Os portugueses não são, como afirmam por
vezes irracionalmente, uma raça latina, mas uma civilização, em que a raíz
latina tem um lugar essencial.
O espírito portugês revela imediatamente,
quando se considera, duas tendências contraditórias; uma de Sancho Pança, e a
outra de D. Quixote.
Existe um tendência prática e mesmo terra–a-terra,
que exprime sobretudo no temperamento e comportamento tradicional do
aldeão. Origem é, penso, principalmente
céltica, pois o celta, mesmo inconstante, poeta e fantasista, agarrado á
família, ao sol, a tudo o que enraíza no seu meio.
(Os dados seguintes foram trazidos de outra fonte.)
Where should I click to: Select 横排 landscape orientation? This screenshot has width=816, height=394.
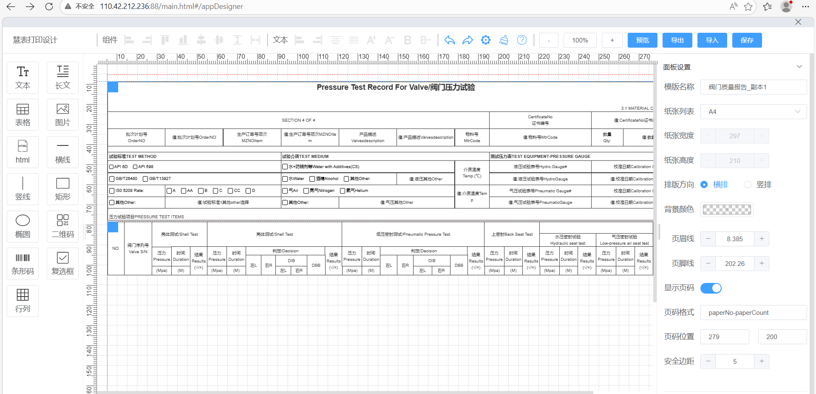point(704,185)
É por isso que nos distinguimos dos
anglo-saxónicos e dos nórdicos e é na vida privada que estes traços se
desenvolvem com mais força, pois a vida pública lhe parece que se trata dum
outro homem.
Deste ponto de vista, como chefe de família,
como membro dessa família ou como indivíduo, o português testemunha num sentido
estreito e de interesse material, de um gosto quase apaixonado pela propriedade
individual, no sentido romano do termo (uti et abuti, sim é bem assim que ele
entende).
Nos assuntos privados, é um ser de bom senso,
possuindo um bom grau de espírito de medida: reprovam-lhe quase de não visar
bem alto, de se contentar de muito pouco, porque “um tens vale mais que dois
terás”, diz-lhe o provérbio, e ele pensa.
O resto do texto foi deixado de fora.